## Start Document segment

Oracle FAQ Your Portal to the Oracle Knowledge Grid
HOME | ASK QUESTION | ADD INFO | SEARCH | E-MAIL US
 

Home -> Community -> Usenet -> c.d.o.server -> Re: Surrogate Key vs Production Key

Re: Surrogate Key vs Production Key

From: Noons <wizofoz2k_at_yahoo.com.au>
Date: 21 Oct 2004 21:49:53 -0700
Message-ID: <73e20c6c.0410212049.3485ef7e@posting.google.com>


ed.prochak_at_magicinterface.com (Ed prochak) wrote in message news:<4b5394b2.0410210917.7d6340f1_at_posting.google.com>...

>
> SO you have never had a programming bug that touched your surrogate
> values?

Yes I have, and I have recovered using the recovery mechanisms of the database. Period.

> Lucky you.
> (Better keep your favorite good luck charm always close by!)

You know, that "luck" argument is wearing a bit thin. Luck has nothing to do with what I do professionaly. That's why I've been in this industry for 29 years. No amount of luck would have protected me for that long if it was the main factor.

> Look RI between the PK and FK has nothing to do with it.

WHAT? Are you sure you meant to say that monstrosity?

> My point is
> there is NO RELATIONSHIP between the surrogate and the data it
> represents.

Yes, PRECISELY. Why do you insist on assigning it one? Who said there had to be one?

> The assignment of the surrogate is completely arbitrary
> and therefore impossible to validate.

WTH for would I want to validate it? You either use a database, which does that validation for you, or you don't. If the latter, why the heck are you replyin to this thread? It's about databases.

> table B
> idB idA ... other columns
> 1 2 123 baker street
> 2 1 987 signa Drive
>
> Now, what FK to PK RI constraint did I violate?

None whatsoever. What, you trying to tell me that if you were using natural keys in your example, one would have been violated? Hello?????

> If this happened to two rows out of 100,000 addresses, how would you
> find it?

The same way I'd find it if I was using a natural key: checking the data history with a known source. Or running a database recovery if it had been caused by sofware. If you enter the wrong father/child data with natural keys, you have EXACTLY the same problem. What are you trying to prove with this?

> Alternate optional question: how do you design your model to enable
> recovery from this? (yes there are ways, but they reduce some of the
> advantages you speak of for SKs)

## End Document segment
## Start Information supplied

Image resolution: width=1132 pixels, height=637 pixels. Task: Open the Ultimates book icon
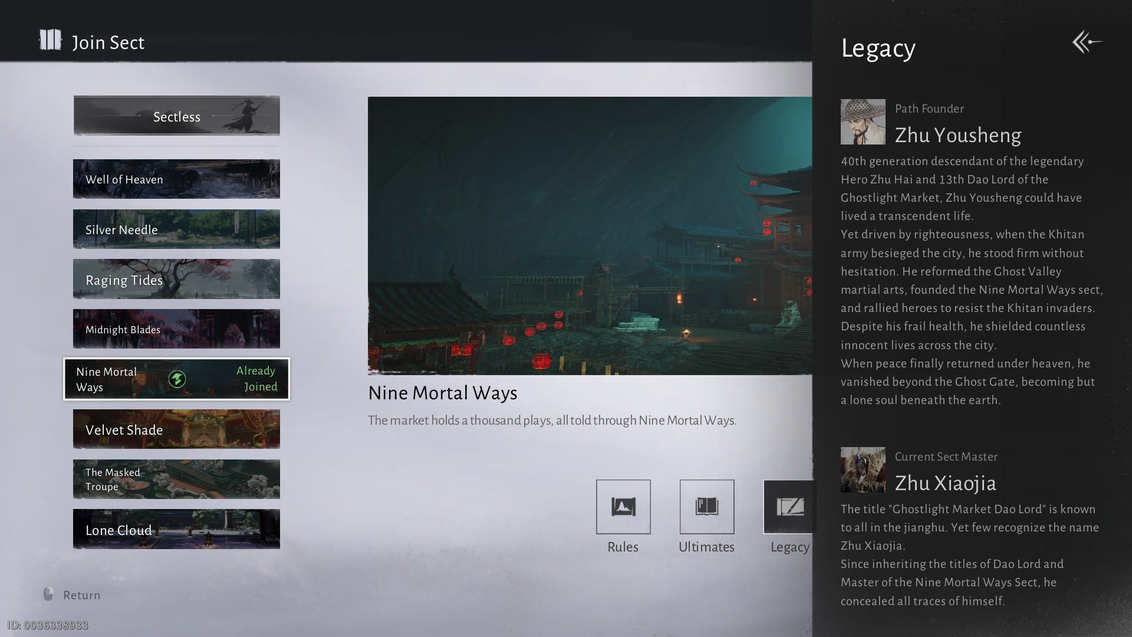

## End Information supplied

Stated goal 1
Rewrite the forum reply on surrogate keys from "Yes I have, and" up to and including "the main factor.", putting "backup facilities" in place of "recovery mechanisms".
Stated goal 2
In one to three sentences, explain why the writer of the forum reply on surrogate keys rejects luck as a factor in the writer's professional work.

Output 1
Yes I have, and I have recovered using the backup facilities of the database. Period.

> Lucky you.
> (Better keep your favorite good luck charm always close by!)

You know, that "luck" argument is wearing a bit thin. Luck has nothing to do with what I do professionaly. That's why I've been in this industry for 29 years. No amount of luck would have protected me for that long if it was the main factor.

Output 2
The writer has been in the industry for 29 years. The writer argues that no amount of luck could have provided protection for that long if luck were the main factor.